**Aim**
Reproduce, word for word, the lines of the data listing between the line holding "Viewport: 638px width, 460px" and the line holding "tap(182, 241)", inclusive.

(Data listing)
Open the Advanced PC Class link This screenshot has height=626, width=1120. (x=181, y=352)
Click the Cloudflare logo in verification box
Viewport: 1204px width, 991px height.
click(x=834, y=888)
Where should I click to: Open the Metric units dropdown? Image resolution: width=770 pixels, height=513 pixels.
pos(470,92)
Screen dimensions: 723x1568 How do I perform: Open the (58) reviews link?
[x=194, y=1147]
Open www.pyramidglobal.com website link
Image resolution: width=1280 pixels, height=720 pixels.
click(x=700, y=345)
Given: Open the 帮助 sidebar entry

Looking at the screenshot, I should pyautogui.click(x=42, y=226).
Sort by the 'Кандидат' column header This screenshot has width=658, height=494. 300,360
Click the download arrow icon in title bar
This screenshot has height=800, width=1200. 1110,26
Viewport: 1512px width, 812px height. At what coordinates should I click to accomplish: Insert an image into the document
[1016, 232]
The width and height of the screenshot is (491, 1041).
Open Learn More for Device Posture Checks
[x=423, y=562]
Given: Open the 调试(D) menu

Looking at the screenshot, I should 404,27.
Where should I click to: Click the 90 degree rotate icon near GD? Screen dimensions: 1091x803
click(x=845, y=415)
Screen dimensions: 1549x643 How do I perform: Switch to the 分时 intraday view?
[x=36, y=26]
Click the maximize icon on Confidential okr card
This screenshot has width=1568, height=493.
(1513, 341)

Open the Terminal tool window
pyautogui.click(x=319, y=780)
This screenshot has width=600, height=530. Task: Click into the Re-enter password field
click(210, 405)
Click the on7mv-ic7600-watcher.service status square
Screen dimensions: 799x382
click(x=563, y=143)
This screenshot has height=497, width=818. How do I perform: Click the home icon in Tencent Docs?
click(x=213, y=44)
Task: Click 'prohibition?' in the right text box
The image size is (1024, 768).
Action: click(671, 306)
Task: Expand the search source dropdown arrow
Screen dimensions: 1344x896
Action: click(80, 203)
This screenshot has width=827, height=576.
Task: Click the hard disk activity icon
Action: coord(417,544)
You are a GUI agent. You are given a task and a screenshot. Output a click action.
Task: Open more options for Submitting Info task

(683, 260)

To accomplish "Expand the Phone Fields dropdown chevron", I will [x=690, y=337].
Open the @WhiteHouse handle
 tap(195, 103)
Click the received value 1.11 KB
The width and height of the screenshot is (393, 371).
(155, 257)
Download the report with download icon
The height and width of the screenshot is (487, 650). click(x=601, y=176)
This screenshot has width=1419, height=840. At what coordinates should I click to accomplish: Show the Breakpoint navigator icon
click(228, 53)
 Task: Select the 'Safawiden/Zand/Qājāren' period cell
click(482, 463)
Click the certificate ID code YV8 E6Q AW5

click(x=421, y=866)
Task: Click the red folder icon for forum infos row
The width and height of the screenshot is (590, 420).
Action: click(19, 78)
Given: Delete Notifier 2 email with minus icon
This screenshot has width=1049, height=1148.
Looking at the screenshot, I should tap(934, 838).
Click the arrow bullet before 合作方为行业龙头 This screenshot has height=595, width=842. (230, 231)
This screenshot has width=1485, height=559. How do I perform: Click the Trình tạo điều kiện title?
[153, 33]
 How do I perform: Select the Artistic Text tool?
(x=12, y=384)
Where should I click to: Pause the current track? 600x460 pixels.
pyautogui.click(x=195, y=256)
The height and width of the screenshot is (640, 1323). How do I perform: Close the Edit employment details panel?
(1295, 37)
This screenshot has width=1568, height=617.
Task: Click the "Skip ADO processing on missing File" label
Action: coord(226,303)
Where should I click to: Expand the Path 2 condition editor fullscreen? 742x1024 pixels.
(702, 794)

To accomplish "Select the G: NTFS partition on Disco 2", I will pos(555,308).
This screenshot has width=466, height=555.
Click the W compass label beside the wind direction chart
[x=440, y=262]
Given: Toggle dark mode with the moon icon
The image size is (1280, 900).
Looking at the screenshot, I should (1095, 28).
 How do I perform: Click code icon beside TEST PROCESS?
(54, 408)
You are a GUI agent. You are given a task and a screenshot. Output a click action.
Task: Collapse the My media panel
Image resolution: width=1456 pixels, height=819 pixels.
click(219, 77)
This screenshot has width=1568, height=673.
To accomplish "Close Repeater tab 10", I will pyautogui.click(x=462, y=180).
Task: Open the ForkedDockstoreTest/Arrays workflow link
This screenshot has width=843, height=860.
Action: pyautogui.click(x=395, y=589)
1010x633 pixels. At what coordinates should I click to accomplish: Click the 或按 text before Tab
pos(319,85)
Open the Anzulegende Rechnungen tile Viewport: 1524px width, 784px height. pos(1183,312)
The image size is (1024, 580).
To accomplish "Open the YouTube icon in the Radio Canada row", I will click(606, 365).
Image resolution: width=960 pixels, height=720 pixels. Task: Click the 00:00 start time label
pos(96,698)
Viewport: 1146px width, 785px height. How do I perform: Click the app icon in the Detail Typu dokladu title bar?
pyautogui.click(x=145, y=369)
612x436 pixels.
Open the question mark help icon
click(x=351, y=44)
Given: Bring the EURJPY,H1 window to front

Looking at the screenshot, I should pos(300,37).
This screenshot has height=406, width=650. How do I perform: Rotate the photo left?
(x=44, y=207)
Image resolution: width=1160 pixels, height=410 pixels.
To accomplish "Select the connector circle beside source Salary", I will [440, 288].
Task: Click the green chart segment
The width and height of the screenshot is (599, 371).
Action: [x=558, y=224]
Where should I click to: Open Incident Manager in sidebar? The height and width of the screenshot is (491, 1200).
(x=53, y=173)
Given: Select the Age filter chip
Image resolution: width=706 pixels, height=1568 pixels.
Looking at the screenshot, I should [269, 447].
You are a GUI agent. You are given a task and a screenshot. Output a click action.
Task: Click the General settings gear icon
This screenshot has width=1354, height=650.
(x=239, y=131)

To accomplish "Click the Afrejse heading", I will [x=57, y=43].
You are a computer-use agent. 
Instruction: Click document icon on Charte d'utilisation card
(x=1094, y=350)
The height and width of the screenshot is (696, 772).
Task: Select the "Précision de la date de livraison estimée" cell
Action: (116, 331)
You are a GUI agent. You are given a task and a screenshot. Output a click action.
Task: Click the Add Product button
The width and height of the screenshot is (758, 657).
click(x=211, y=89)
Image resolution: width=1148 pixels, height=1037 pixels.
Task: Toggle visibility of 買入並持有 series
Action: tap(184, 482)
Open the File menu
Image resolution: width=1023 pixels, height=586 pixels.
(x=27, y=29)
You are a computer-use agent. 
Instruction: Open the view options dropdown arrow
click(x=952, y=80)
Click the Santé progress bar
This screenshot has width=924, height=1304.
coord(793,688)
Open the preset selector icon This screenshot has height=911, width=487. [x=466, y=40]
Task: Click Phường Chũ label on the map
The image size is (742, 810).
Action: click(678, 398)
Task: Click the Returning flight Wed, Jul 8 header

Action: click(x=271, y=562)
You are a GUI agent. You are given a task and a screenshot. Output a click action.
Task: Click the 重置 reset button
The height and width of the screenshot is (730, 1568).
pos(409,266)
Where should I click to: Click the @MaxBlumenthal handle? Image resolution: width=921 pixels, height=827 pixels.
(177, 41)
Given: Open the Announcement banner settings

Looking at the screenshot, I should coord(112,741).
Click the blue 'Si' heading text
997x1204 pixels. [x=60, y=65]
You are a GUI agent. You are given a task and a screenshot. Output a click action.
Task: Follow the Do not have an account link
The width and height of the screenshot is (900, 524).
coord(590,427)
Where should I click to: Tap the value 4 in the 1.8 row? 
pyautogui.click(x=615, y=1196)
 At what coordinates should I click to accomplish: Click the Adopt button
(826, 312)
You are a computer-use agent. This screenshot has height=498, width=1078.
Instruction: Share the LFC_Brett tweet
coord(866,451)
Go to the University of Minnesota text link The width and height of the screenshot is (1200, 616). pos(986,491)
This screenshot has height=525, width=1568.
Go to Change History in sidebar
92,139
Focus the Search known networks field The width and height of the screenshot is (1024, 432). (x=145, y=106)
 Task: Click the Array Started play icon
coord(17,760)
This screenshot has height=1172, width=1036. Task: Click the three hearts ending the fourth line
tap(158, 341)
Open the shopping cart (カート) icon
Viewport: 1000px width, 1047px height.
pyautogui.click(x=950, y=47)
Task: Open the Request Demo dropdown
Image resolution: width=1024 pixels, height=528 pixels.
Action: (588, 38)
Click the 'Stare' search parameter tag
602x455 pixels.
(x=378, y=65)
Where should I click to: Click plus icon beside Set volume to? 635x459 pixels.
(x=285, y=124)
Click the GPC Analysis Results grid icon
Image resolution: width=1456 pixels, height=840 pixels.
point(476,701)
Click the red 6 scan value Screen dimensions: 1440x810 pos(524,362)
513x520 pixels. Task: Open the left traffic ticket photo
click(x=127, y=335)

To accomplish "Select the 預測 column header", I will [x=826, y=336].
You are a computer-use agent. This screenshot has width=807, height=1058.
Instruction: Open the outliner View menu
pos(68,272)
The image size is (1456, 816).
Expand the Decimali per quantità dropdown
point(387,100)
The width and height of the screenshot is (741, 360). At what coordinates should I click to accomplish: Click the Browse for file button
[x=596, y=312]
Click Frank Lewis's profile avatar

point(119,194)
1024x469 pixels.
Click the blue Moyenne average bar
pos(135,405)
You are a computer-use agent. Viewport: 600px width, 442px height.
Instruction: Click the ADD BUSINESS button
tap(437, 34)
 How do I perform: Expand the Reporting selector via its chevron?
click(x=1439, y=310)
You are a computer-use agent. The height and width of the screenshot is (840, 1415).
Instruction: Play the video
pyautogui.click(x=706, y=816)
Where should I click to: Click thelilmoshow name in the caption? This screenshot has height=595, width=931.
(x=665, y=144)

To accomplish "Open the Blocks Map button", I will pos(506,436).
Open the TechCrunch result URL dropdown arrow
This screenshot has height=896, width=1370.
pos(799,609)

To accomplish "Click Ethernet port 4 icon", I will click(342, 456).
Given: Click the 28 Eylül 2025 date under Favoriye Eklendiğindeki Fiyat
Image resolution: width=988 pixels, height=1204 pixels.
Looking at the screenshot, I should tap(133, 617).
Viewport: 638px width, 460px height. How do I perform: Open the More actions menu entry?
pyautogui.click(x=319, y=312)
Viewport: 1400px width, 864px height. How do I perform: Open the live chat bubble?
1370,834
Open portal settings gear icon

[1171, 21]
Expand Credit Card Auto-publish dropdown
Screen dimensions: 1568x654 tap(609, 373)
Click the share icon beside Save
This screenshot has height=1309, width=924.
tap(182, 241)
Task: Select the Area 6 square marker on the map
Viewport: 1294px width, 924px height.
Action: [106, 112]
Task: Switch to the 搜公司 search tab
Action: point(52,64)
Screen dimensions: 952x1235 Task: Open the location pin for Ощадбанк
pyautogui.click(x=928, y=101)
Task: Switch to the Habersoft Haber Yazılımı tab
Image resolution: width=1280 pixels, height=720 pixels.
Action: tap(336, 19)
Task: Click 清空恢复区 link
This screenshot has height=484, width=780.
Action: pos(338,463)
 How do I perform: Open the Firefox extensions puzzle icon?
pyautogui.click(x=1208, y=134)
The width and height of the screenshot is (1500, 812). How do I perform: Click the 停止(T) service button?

**Solution**
Viewport: 638px width, 460px height. How do I perform: Open the More actions menu entry?
pyautogui.click(x=319, y=312)
Viewport: 1400px width, 864px height. How do I perform: Open the live chat bubble?
1370,834
Open portal settings gear icon

[1171, 21]
Expand Credit Card Auto-publish dropdown
Screen dimensions: 1568x654 tap(609, 373)
Click the share icon beside Save
This screenshot has height=1309, width=924.
tap(182, 241)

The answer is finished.